## RECORDS SHOWN:
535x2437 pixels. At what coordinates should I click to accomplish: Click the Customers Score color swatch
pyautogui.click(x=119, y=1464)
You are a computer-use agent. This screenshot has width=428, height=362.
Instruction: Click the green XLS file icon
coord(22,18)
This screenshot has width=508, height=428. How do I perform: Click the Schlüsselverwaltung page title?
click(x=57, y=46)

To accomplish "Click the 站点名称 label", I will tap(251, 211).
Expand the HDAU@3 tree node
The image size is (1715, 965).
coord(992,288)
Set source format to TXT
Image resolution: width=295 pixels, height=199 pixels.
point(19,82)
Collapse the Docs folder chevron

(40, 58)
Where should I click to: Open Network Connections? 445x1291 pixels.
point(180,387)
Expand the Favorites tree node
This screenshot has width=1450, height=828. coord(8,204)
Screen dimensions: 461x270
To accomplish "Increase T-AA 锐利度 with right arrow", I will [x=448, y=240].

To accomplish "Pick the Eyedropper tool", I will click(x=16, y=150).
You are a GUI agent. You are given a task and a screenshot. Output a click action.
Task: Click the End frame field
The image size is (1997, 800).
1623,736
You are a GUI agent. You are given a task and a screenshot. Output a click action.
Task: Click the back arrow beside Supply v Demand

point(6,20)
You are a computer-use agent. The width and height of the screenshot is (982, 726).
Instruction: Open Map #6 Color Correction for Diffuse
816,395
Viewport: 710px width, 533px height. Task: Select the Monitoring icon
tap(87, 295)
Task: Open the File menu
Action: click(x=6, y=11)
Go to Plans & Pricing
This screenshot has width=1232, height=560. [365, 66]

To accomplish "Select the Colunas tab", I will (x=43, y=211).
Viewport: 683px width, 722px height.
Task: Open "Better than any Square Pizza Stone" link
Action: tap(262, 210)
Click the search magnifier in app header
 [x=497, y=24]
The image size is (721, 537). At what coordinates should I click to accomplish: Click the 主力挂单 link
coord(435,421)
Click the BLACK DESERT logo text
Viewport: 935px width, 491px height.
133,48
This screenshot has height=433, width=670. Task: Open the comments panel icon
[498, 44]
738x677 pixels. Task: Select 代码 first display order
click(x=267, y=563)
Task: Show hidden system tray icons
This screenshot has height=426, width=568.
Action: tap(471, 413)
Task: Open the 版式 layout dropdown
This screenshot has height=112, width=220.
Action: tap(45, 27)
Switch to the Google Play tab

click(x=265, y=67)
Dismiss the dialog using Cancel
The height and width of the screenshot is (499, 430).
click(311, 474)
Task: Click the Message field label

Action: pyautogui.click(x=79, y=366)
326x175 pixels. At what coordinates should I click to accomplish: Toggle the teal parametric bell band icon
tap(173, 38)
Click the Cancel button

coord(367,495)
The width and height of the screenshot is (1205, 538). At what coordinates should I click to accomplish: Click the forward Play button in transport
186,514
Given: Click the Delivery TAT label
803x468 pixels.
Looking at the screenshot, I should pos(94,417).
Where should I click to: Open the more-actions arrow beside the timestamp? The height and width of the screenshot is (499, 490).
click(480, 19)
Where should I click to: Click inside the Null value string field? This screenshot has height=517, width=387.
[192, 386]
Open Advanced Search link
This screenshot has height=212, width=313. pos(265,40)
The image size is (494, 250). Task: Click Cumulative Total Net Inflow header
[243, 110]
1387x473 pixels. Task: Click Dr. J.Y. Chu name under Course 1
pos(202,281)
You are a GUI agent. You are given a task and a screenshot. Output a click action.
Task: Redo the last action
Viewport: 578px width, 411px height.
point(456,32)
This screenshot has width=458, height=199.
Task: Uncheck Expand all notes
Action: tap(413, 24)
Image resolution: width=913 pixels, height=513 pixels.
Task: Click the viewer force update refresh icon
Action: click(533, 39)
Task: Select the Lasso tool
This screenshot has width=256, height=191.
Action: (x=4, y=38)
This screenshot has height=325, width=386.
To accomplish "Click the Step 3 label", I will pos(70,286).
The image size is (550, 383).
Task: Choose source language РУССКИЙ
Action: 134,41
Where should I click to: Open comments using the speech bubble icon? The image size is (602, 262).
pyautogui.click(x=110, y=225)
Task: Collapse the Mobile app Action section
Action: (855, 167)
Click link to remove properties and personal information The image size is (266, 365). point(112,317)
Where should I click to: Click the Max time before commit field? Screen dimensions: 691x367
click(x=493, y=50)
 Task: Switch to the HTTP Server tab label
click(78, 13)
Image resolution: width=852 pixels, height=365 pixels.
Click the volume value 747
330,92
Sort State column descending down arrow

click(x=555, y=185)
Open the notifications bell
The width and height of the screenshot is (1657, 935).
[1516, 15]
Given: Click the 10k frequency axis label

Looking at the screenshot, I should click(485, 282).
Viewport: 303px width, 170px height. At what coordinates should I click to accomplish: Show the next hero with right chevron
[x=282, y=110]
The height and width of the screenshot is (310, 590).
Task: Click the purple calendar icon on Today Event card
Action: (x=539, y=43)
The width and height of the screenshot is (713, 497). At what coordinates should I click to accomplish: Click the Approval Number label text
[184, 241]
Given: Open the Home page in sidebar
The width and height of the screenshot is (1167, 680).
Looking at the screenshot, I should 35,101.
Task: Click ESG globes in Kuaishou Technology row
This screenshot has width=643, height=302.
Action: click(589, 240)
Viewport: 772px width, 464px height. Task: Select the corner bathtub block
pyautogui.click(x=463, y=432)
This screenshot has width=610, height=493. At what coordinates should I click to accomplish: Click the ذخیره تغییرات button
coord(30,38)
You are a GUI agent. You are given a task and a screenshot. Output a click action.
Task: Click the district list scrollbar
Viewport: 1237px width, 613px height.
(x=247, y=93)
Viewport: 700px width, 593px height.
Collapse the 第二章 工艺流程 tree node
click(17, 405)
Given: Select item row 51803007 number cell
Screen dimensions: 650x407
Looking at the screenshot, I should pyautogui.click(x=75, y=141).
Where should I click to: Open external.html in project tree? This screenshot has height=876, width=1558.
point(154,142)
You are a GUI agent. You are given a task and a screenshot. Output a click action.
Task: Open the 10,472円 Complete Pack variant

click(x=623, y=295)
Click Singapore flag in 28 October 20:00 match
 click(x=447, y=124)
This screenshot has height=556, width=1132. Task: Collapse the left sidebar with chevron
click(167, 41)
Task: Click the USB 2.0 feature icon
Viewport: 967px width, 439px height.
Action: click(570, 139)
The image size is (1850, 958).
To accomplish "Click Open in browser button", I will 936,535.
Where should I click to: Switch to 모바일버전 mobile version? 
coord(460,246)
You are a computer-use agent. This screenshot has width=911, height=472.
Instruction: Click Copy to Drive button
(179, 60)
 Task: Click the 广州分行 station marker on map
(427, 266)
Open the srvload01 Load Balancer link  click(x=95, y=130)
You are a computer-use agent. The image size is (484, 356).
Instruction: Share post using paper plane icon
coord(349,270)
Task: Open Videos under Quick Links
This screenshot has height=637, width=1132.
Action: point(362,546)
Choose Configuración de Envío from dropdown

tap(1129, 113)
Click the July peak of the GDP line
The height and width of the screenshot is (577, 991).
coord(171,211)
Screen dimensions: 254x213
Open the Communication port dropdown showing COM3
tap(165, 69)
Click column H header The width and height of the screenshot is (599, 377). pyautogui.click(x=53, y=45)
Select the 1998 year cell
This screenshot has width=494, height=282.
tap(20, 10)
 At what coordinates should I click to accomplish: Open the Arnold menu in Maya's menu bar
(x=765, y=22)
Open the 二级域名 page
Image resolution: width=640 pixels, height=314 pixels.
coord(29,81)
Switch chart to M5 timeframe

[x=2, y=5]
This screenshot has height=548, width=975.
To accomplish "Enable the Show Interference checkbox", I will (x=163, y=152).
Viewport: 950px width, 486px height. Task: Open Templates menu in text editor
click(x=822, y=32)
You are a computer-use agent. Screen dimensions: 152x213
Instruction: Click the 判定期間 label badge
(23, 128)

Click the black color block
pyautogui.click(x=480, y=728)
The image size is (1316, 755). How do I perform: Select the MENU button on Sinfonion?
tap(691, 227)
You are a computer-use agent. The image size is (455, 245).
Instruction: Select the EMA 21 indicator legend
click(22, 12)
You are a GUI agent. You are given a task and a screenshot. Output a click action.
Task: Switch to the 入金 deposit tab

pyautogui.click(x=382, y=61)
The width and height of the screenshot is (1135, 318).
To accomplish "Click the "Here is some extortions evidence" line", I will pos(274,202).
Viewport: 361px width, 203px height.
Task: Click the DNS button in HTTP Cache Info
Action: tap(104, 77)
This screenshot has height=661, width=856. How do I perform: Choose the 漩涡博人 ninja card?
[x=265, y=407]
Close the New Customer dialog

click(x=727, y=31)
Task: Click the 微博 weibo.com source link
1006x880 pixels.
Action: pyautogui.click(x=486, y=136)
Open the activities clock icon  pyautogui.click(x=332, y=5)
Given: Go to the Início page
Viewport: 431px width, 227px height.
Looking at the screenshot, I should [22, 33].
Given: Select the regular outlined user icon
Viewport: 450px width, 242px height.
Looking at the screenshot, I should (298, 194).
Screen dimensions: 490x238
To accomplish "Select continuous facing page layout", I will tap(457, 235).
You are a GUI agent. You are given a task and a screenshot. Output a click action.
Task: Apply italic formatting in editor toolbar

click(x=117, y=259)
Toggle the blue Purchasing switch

## EXERCISE:
Reproduce the material from the line with "The image size is (494, 250)." up to and including the line with "Action: 134,41", swapping "Lasso" for "Brush" and keeping everything else the same.

## WRITTEN SOLUTION:
The image size is (494, 250). Task: Click Cumulative Total Net Inflow header
[243, 110]
1387x473 pixels. Task: Click Dr. J.Y. Chu name under Course 1
pos(202,281)
You are a GUI agent. You are given a task and a screenshot. Output a click action.
Task: Redo the last action
Viewport: 578px width, 411px height.
point(456,32)
This screenshot has width=458, height=199.
Task: Uncheck Expand all notes
Action: tap(413, 24)
Image resolution: width=913 pixels, height=513 pixels.
Task: Click the viewer force update refresh icon
Action: click(533, 39)
Task: Select the Brush tool
This screenshot has width=256, height=191.
Action: (x=4, y=38)
This screenshot has height=325, width=386.
To accomplish "Click the Step 3 label", I will pos(70,286).
The image size is (550, 383).
Task: Choose source language РУССКИЙ
Action: 134,41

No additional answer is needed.